The same traffic that held him up was the very traffic that every other member of the team, coaching staff and executives managed to traverse without being late.
Reports have surfaced that if the team had another quarterback on the roster Mallett wouldn’t have even dressed for the game. Instead they let him stand on the sidelines in case of an injury to Hoyer and as of Tuesday he was officially an ex-Texan.
After watching Mallett spiral down this season it’s hard to imagine there was ever a time his maturity seemed to have improved. His time in Houston was full of immature decisions and his role on the team was a mistake. A mistake which O’Brien is solely to blame.
The Texans’ coach was Mallett’s offensive coordinator in New England where he was drafted. The talented kid fell to round three due to maturity issues then and as his time went on with the Patriots, he never showed any signs of changing.
A Bleacher Report piece from 2012 by Randolph Charlotin pointed out that Mallett, then a second-year player, showed no signs of changing after a full season in the league.
"It’s year two of Mallett’s career and it’s looking very much like year one. You would think he should be displaying significant progress as a passer. By all reports, however, so far he’s been disappointing in training camp.The narrative didn’t change in the first preseason game, as Mallett continued to scuffle along with inconsistent play. With a full offseason to learn the pro game and evolve as a quarterback, it looks like Mallett hasn’t progressed."
Inconsistent play absolutely defined Mallett’s short tenure in Houston. At times he would throw a beautiful laser pass for a score, then he would skip a few passes short of their intended target.

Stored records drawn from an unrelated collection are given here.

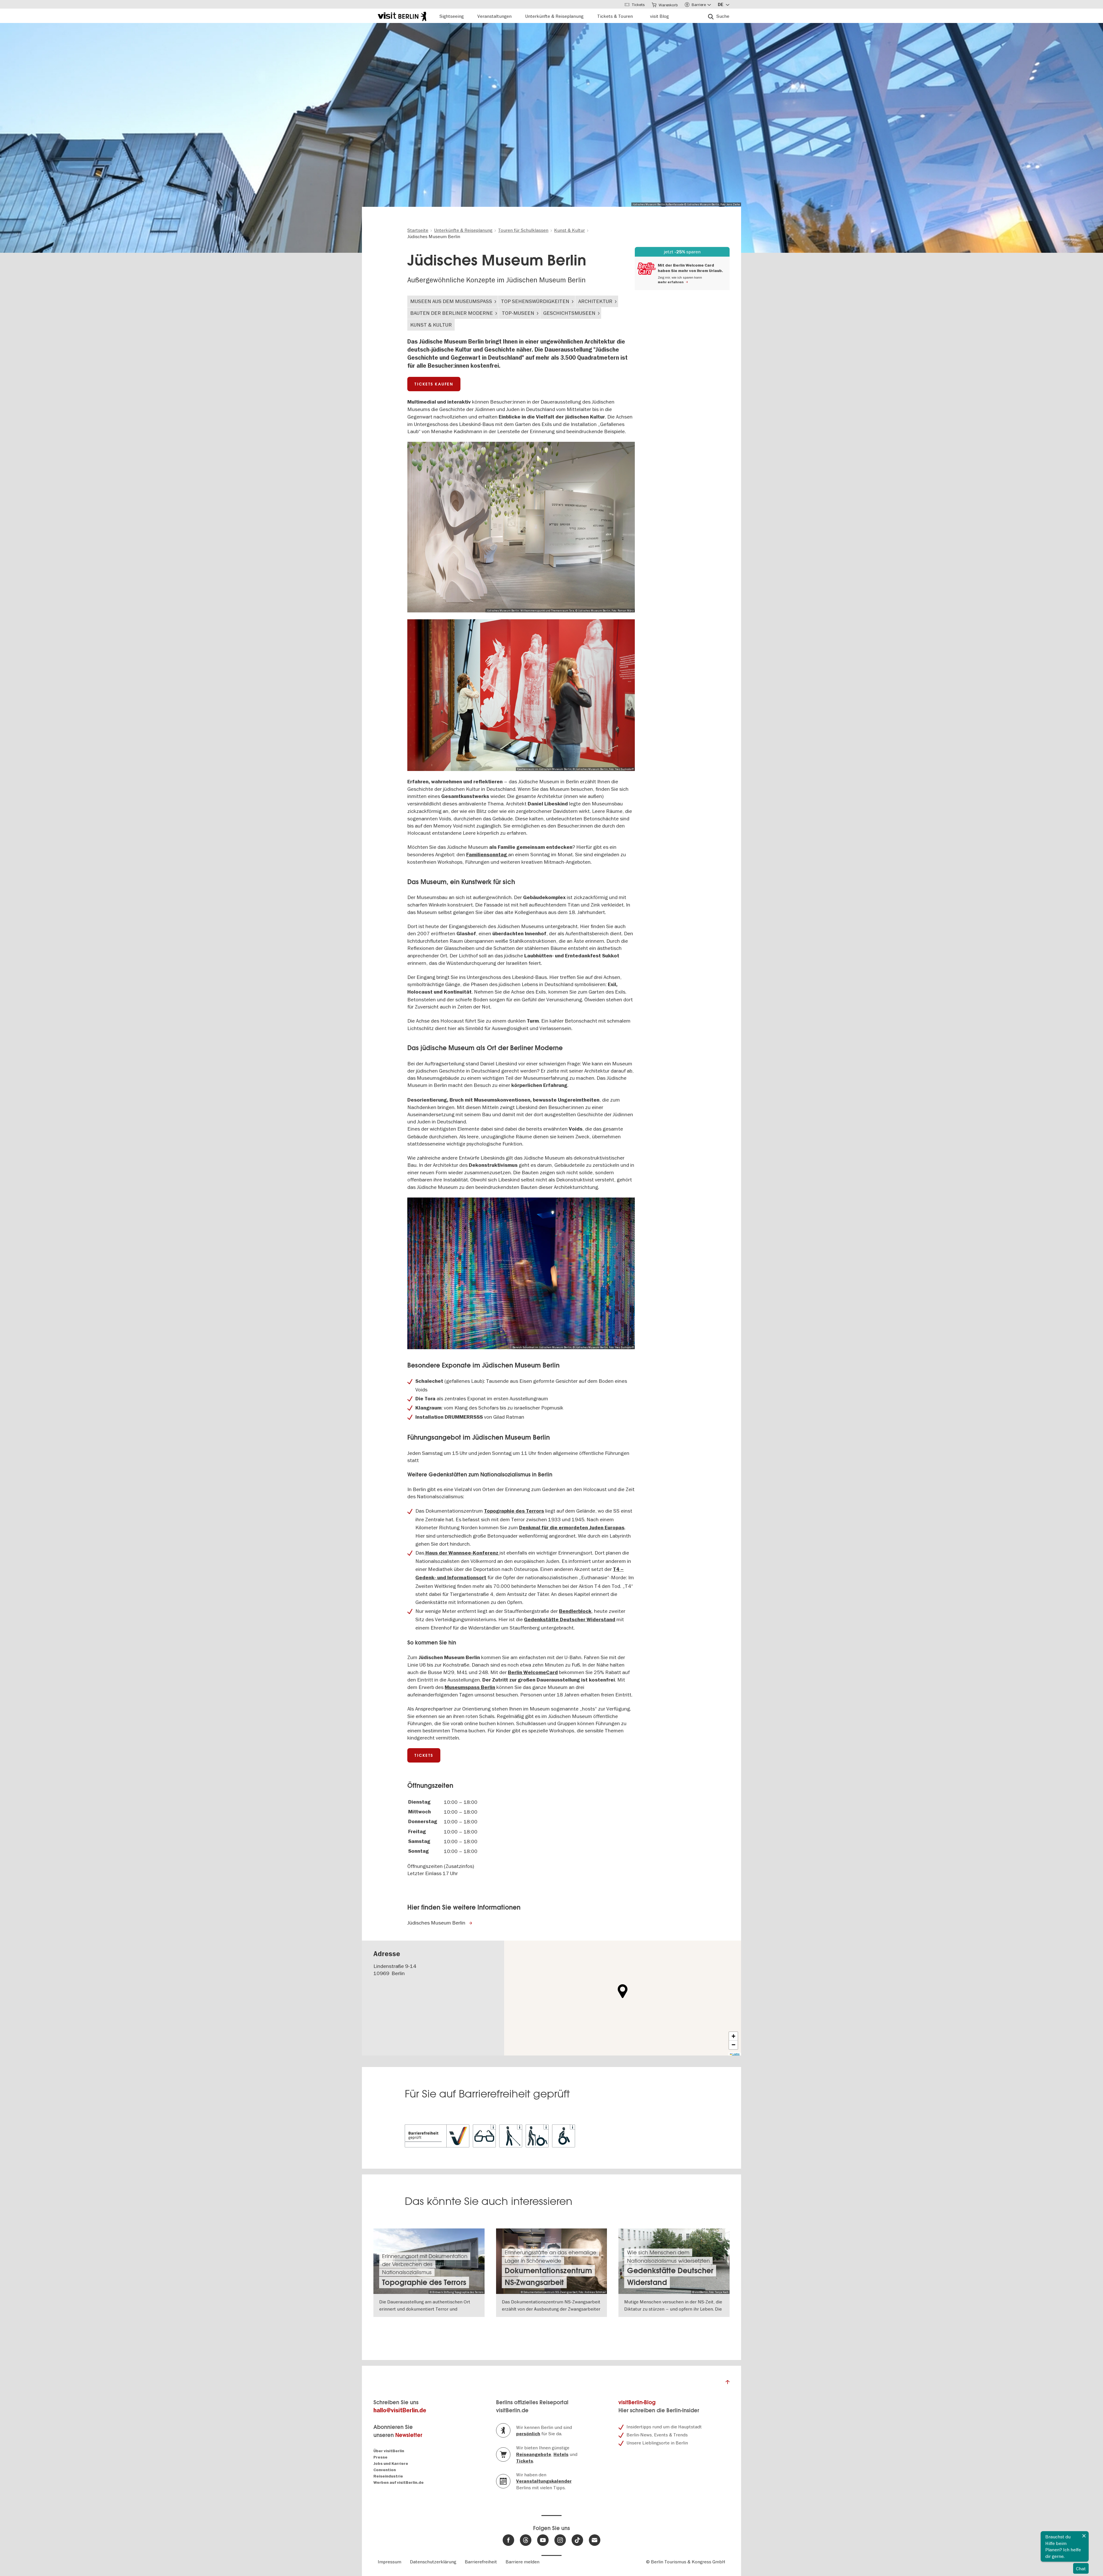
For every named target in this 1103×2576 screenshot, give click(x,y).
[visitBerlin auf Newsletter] (594, 2540)
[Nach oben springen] (728, 2383)
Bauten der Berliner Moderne (451, 313)
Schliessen (1084, 2535)
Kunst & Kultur (431, 324)
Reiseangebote (533, 2454)
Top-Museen (518, 313)
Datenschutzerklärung (433, 2562)
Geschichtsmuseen (569, 313)
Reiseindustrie (388, 2476)
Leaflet (683, 2054)
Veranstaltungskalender (544, 2481)
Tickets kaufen (433, 384)
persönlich (528, 2434)
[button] (623, 1991)
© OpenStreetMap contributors (723, 2054)
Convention (384, 2469)
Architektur (595, 301)
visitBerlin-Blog (636, 2402)
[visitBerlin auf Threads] (525, 2540)
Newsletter (408, 2435)
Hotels (561, 2454)
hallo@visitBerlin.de (399, 2410)
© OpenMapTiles (697, 2054)
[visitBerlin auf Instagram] (560, 2540)
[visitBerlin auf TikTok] (577, 2540)
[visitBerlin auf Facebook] (508, 2540)
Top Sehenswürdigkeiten (535, 301)
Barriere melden (522, 2562)
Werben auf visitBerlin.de (398, 2482)
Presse (380, 2457)
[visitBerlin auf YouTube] (543, 2540)
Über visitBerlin (388, 2450)
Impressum (389, 2562)
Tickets (423, 1755)
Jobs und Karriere (390, 2463)
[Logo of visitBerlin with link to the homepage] (402, 15)
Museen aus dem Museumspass (451, 301)
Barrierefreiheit (481, 2562)
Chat (1081, 2568)
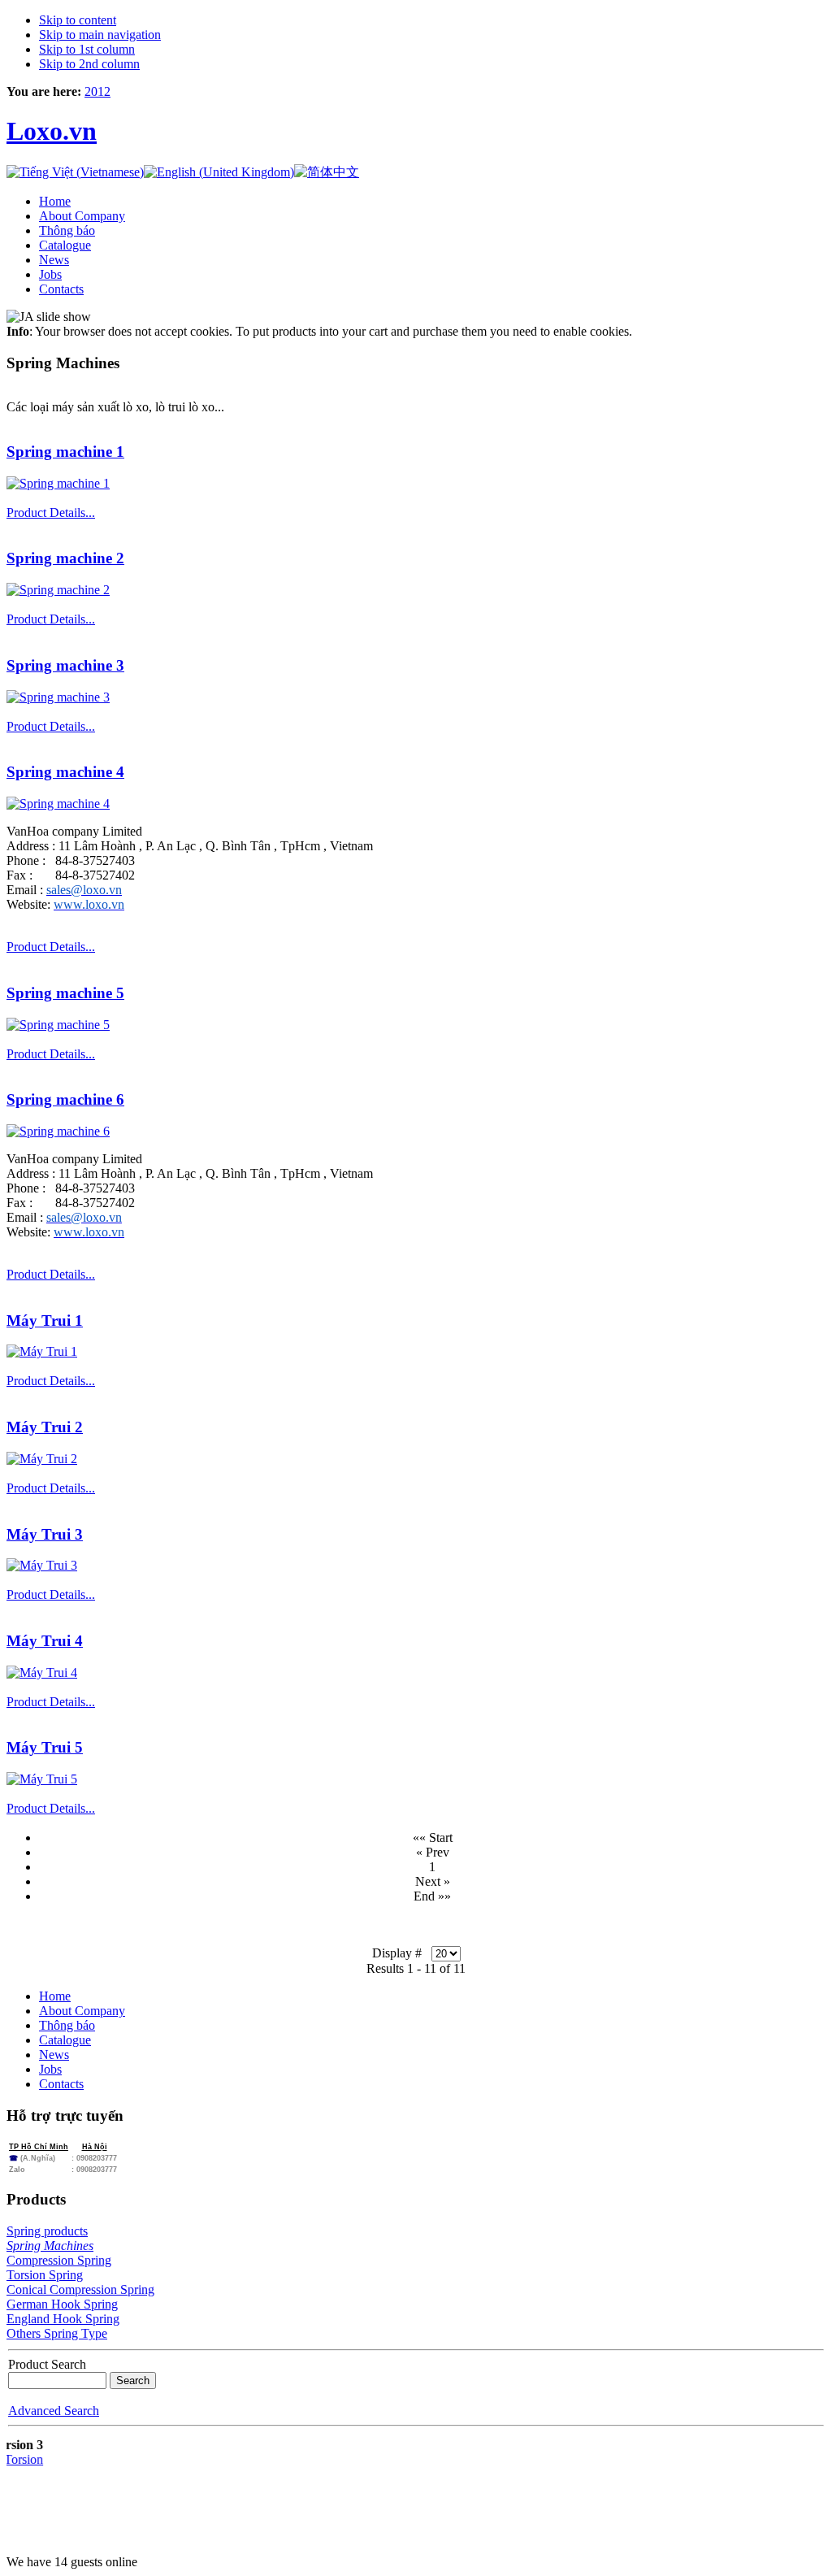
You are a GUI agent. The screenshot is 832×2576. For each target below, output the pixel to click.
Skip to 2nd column (89, 64)
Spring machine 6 (65, 1099)
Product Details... (50, 512)
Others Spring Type (56, 2333)
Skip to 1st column (87, 49)
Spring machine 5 (65, 992)
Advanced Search (53, 2410)
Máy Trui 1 (44, 1320)
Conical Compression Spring (80, 2289)
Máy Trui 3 (44, 1534)
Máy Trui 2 (44, 1427)
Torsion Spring (44, 2275)
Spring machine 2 (65, 558)
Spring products (47, 2231)
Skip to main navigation (100, 34)
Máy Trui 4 (44, 1640)
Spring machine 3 (65, 665)
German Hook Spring (62, 2304)
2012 (97, 91)
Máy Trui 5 (44, 1747)
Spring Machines (49, 2245)
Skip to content (77, 20)
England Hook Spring (62, 2319)
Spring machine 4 (65, 771)
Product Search (47, 2364)
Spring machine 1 (65, 451)
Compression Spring (58, 2260)
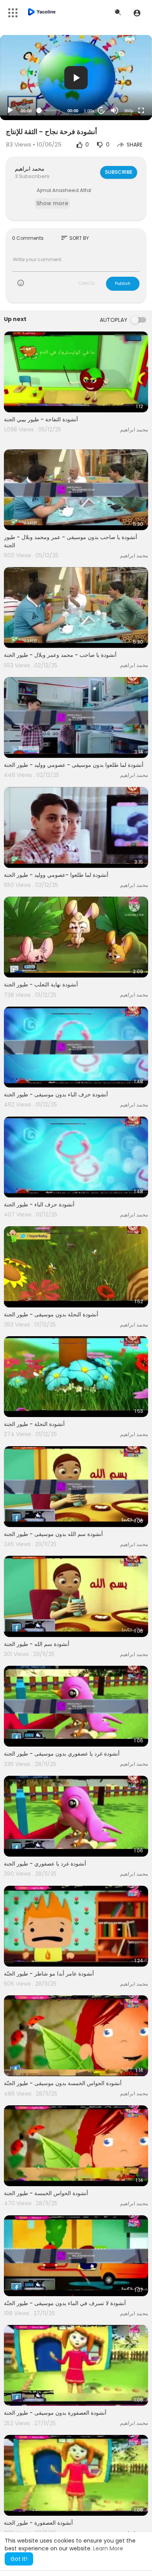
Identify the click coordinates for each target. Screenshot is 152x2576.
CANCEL (86, 283)
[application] (76, 77)
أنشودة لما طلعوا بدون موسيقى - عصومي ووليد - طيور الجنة (73, 765)
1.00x (89, 110)
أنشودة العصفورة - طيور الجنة (38, 2523)
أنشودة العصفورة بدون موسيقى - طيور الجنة (55, 2413)
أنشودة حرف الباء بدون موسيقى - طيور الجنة (56, 1094)
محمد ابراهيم (29, 169)
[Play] (10, 110)
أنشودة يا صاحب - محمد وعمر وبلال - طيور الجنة (60, 655)
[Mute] (114, 110)
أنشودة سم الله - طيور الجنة (36, 1644)
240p (126, 80)
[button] (137, 13)
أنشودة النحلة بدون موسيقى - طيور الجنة (51, 1314)
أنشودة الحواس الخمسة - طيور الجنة (46, 2193)
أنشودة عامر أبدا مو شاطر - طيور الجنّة (49, 1973)
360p (128, 110)
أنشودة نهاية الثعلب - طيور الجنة (41, 984)
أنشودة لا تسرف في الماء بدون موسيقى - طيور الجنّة (65, 2303)
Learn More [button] (108, 2548)
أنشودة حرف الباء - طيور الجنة (39, 1204)
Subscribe (119, 172)
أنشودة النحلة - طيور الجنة (34, 1424)
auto (126, 91)
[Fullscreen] (141, 110)
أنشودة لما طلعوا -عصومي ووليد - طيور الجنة (56, 875)
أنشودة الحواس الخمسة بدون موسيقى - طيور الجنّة (63, 2083)
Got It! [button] (19, 2559)
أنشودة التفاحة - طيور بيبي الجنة (41, 419)
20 (101, 110)
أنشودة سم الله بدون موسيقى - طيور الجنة (53, 1534)
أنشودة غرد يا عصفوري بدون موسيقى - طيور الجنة (62, 1753)
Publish (123, 283)
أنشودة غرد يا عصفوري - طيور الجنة (45, 1863)
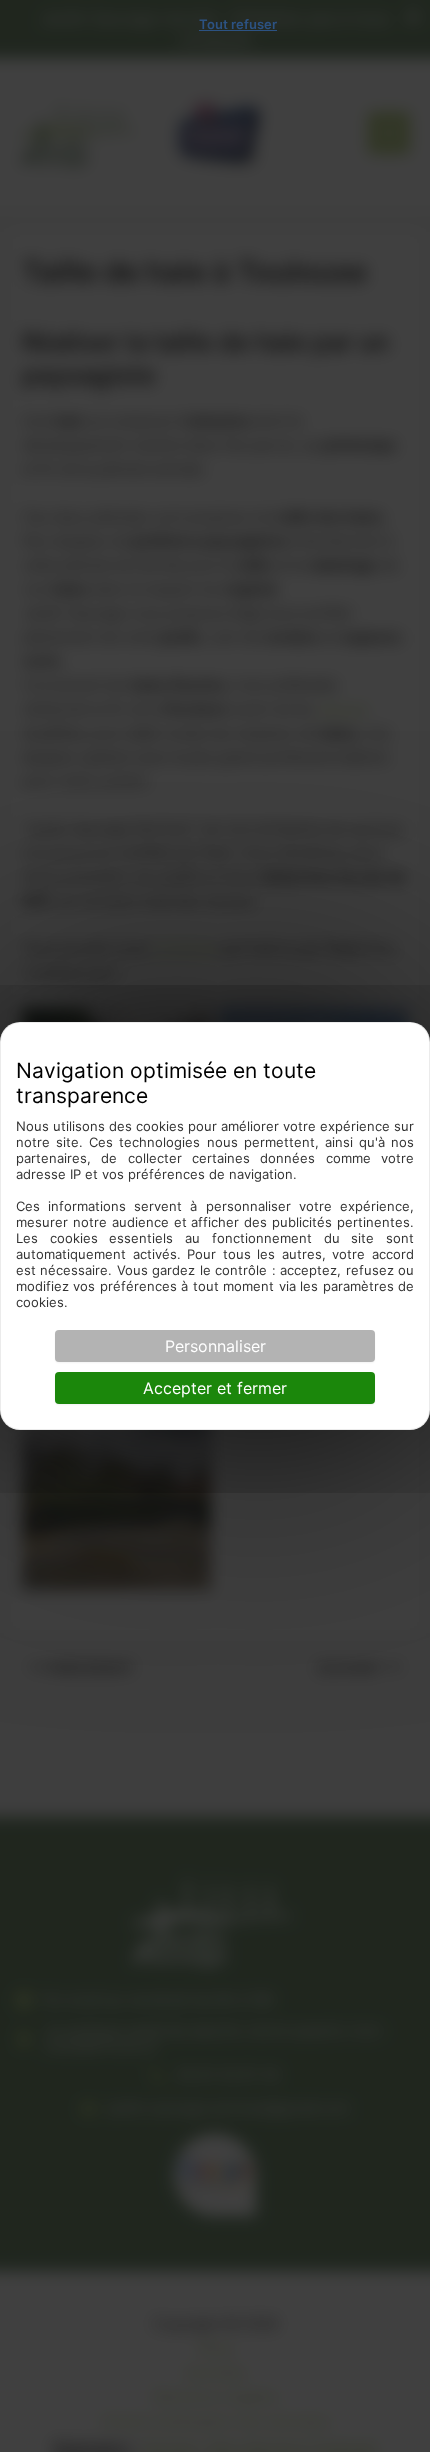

The cycle this season was just like last year when he had a great game against Cleveland, he would follow it with a dud like he did against Cincinnati. Then an excuse would surface, like how it was said he played poor against the Bengals due to playing through pain.
The fact that Bill O’Brien had a history with Mallett simply means he made a huge judgement error in believing the young man could change. He didn’t change throughout his collegiate days or his New England days.
By thinking he would become a new man during his Houston days O’Brien did a huge diservice to himself, the team and the fans. And he has no one to blame for this error in player evaluation except himself.